▶ _WHAT NEEDS TO BE DONE_
Reproduce, unchanged, the lines of the material running from the line with "Identify the location" to the line with "plus-one-icon: +1 is", including both of those lines.

▶ _Saved entries_
▶

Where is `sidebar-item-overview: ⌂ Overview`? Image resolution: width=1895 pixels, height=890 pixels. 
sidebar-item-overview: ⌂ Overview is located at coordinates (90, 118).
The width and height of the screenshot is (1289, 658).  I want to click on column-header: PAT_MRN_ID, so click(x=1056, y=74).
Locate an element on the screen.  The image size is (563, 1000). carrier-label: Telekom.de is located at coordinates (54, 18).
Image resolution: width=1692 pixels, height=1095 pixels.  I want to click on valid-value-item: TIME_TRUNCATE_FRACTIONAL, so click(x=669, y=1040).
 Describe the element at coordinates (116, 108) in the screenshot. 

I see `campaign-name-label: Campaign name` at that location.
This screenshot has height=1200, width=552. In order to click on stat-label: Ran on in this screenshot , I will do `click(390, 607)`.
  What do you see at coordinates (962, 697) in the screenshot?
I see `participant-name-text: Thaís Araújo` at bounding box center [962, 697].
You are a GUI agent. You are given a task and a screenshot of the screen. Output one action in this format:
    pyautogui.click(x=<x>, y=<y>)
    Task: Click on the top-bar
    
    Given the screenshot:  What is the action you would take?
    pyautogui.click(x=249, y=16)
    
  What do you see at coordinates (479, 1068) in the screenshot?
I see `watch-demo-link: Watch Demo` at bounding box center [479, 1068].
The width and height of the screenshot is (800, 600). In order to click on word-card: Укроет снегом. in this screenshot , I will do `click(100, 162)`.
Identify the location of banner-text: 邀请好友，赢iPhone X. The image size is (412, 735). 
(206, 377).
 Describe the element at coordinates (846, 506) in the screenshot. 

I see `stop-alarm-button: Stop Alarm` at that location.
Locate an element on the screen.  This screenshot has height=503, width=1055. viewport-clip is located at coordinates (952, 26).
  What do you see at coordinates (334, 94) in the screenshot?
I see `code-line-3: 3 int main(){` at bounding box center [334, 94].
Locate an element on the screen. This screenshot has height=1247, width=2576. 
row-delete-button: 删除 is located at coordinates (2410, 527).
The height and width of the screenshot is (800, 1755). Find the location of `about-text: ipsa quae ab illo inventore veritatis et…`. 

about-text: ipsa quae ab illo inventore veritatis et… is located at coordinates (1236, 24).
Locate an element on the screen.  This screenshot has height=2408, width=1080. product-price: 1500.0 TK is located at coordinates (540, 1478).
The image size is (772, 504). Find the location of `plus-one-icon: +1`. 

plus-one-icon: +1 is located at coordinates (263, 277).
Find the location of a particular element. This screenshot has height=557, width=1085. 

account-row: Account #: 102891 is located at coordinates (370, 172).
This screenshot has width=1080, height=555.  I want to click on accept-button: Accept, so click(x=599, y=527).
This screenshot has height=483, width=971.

◀

▶ _ANSWER TO THE EXERCISE_
Identify the location of banner-text: 邀请好友，赢iPhone X. The image size is (412, 735). 
(206, 377).
 Describe the element at coordinates (846, 506) in the screenshot. 

I see `stop-alarm-button: Stop Alarm` at that location.
Locate an element on the screen.  This screenshot has height=503, width=1055. viewport-clip is located at coordinates (952, 26).
  What do you see at coordinates (334, 94) in the screenshot?
I see `code-line-3: 3 int main(){` at bounding box center [334, 94].
Locate an element on the screen. This screenshot has height=1247, width=2576. 
row-delete-button: 删除 is located at coordinates (2410, 527).
The height and width of the screenshot is (800, 1755). Find the location of `about-text: ipsa quae ab illo inventore veritatis et…`. 

about-text: ipsa quae ab illo inventore veritatis et… is located at coordinates (1236, 24).
Locate an element on the screen.  This screenshot has height=2408, width=1080. product-price: 1500.0 TK is located at coordinates (540, 1478).
The image size is (772, 504). Find the location of `plus-one-icon: +1`. 

plus-one-icon: +1 is located at coordinates (263, 277).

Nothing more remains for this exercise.